Wednesday, September 28, 2011

Arkansas Times on New Southern-Fried GOP: "Happily Hateful"

This week's editorial in the Arkansas Times is right on target.  It compares the hilarity of some of the GOP debate audiences about folks dying from lack of health insurance to the gallows humor one might have expected from a Buchenwald guard.  And then it notes the precise social and cultural locations from which the ugliness that is now the name and character of the Republican party in toto emanates:

One of the two major American political parties has been taken over by its most vicious and reckless element. The Southern racists of the old Democratic Party, defenders of lynch mobs, were a nasty bunch to be sure, but they didn't run the national Party, nor could they win its presidential nomination for one of their own. The first Southerner nominated by Democrats since the Civil War was a champion of civil rights and of government aid to the poor. He was so hated by the Southern conservatives that they left the Democratic Party and joined the Republican, where they acquired instant influence. Their descendants are the backbone of the Tea Bagger movement.

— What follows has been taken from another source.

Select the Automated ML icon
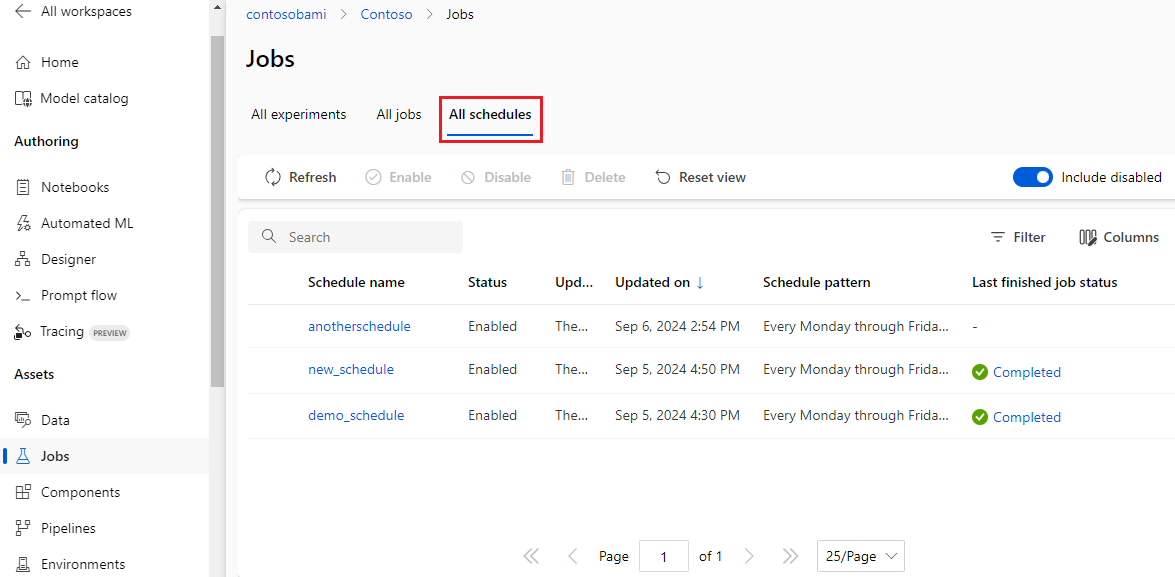 pos(23,223)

The Baggers' rise is not due solely to their own aggressiveness, though they have plenty of that. They've formed an alliance with the corporations, who need footsoldiers for the class warfare they wage relentlessly. The corporations pay the Baggers to fight against their own best economic interests – fairer taxation, better health care, higher wages – and the Baggers are willing as long as they're also allowed to harass people of the wrong race or religion or nationality or sexual inclination. They're happily hateful. 

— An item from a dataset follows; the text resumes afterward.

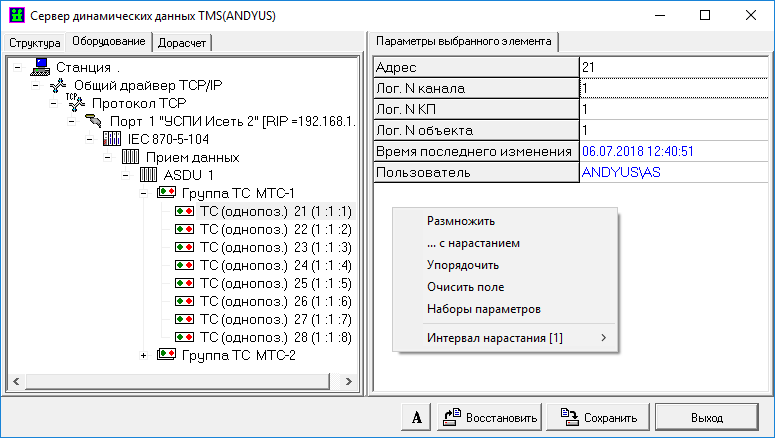Click the Прием данных icon
This screenshot has height=438, width=775.
[130, 157]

This Arkansas paper knows whereof it speaks.   To our discredit, we Arkansans went more solidly Republican than ever before in the 2008 elections, and polls indicate we've ramped up our Republican sympathies even more as the 2012 elections approach.

And a single factor is far and away more responsible for this ramped-up Republicanism in Arkansas than anything else: R-A-C-E.  The Southern strategy that put the solid South in the Republican camp is now playing out in a lethal end-game in American politics, and for those of us living cheek by jowl with the effects of that strategy in the new Republican Southern heartland, the picture is an exceedingly unattractive one.

And one that ought to give Americans in other parts of the nation who care about the future of this country and its democratic institutions strong reason to pause and think.  And to do something to push back against the destructiveness of the political movement now centered in the bible belt part of the country (but funded by economic elites residing elsewhere), which will gleefully run the entire nation into the ground to prove its religio-political points, given half a chance.

The graphic is Michael Lind's breakdown at Salon of the regional background of the members of the tea party caucus placed in Congress in the 2010 elections.